What prepayment privilege means in Canadian mortgages and how it affects flexibility, penalties, and faster repayment.
Prepayment privilege is the borrower’s contractual right to pay extra toward the mortgage without triggering the normal prepayment penalty, up to the limits allowed by the mortgage.
Prepayment privilege is one of the most practical mortgage features in Canada. It affects how quickly a borrower can reduce principal, whether annual bonuses can be applied efficiently, and how much flexibility exists on a closed mortgage.
Many Canadian mortgages allow annual lump-sum payments, payment increases, or both. The exact privilege is set by the contract. Some lenders allow a percentage of the original principal to be prepaid each year without penalty. Others use different formulas or timing rules.
This is why “closed” does not always mean no flexibility. It often means flexibility exists, but only inside the prepayment privilege stated in the mortgage.
If a borrower receives a year-end bonus, the borrower may be able to use it to make a lump-sum prepayment within the mortgage’s annual allowance. That can reduce the remaining principal faster without triggering a penalty.

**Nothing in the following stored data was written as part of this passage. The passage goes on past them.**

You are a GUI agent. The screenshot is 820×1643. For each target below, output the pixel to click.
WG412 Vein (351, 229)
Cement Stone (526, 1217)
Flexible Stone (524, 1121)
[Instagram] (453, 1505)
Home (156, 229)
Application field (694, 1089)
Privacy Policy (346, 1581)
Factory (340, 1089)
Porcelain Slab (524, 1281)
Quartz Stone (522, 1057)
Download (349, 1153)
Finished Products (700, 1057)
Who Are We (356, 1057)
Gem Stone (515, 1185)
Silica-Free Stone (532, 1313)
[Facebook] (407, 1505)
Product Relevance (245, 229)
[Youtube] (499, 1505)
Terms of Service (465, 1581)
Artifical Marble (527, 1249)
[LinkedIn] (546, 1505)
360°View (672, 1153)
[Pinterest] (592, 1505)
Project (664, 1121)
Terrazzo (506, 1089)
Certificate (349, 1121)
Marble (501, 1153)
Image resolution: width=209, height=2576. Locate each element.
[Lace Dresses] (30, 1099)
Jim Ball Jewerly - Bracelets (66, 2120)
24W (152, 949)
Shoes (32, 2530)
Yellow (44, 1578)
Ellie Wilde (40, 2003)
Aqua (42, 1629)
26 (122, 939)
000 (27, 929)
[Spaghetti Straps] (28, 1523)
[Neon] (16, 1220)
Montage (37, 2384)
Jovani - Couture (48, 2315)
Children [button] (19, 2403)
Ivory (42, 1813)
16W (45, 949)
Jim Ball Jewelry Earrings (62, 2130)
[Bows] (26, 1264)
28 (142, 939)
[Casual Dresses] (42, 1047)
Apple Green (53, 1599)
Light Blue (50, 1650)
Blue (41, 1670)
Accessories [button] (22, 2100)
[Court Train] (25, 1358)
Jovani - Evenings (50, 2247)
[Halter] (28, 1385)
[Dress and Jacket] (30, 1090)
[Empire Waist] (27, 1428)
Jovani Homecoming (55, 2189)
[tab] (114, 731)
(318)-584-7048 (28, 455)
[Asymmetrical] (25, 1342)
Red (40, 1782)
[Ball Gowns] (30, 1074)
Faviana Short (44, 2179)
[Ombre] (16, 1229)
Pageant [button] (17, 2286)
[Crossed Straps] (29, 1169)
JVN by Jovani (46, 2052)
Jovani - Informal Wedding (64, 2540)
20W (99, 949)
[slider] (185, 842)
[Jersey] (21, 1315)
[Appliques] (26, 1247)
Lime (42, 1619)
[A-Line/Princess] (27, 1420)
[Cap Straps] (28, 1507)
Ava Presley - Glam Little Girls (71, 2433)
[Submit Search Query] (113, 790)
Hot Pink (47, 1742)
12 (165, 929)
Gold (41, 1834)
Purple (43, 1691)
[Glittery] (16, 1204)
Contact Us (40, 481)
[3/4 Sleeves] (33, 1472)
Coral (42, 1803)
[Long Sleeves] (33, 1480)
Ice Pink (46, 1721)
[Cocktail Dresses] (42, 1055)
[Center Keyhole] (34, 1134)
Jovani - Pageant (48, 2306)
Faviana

Borrowers sometimes assume any extra payment is allowed without cost. That is not true. Extra payments above the contract privilege can trigger a penalty.
It is also common to confuse prepayment privilege with an open mortgage. An open mortgage usually allows much broader repayment freedom than a standard closed product.
The size, timing, and calculation of the privilege vary by lender and product. Missing the anniversary window or exceeding the limit can change the result materially.